BlendEd stirs up learning

Isaiah Mendez, Design Editor

Picture this: a class where you don’t have to be in the class. You are allowed to walk the halls and study for a class in a different location of the school. Can you imagine that? It sounds like something a school would never execute, but believe it when we say that this is a new method of teaching adopted by Grayslake Central High School.

“The biggest difference is that a blended learning class has more independence for students and more responsibility for students. Part of the class is being sort of in charge of your own kind of timeline and how you get things done. And when things get done within a certain timeframe.” says Maureen Ritter, a teacher of the BlendEd world literature class.
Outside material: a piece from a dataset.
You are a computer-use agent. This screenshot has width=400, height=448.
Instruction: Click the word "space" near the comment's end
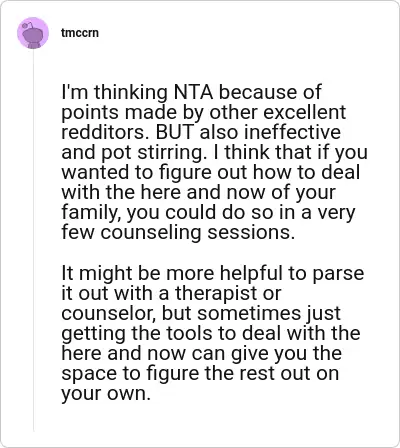point(89,374)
To be BlendEd out means you are allowed to leave the classroom. This doesn’t mean you are kicked out of the room. You are allowed to stay in the classroom if you need help that day. To be BlendEd in, means you are required to be in the classroom for a certain time, or the entire period. The teacher is the one that dictates the days you are BlendEd in and out.

“Probably the most visible component of BlendEd is that students don’t have to be in the classroom every single day.” says Ritter “The biggest difference is that a BlendEd learning class has more independence for students, and more responsibility for students.”

As a student who is BlendEd for Pre-Calculus, the leniency is enjoyable. There is more responsibility instilled in a student to complete the work. It’s similar to having your own timelines where you can optimize when and where your assignments can be done. Some days a student can relax with their friends at lunch, and some days a student can stay in the classroom to get help personally from their teacher.

Other students find disadvantages to being BlendEd out, like allowing them more opportunities to procrastinate and getting less work done when not in the physical classroom.

While students will take advantage of this system by not doing their work, others use this system to control their own schedule of when to and when not to do assignments. Having a BlendEd class does give the opportunity to procrastinate. Students would usually go somewhere quiet like in the specified BlendEd areas, the LRC, the Write Room, or the MARC for help. Sometimes students go congregating with friends, but not always. A student who procrastinates has more burden because it is their decision to procrastinate and use the BlendEd day as a relaxation day. This can teach students time management and organization skills.

A BlendEd class establishes trust between the teacher and the student, with a student’s assignments. Having a BlendEd class is a great opportunity to relax and have your own space to organize, prioritize, and accomplish your work. If you’re open to get a BlendEd class, talk to your counselor to take a BlendEd course next year.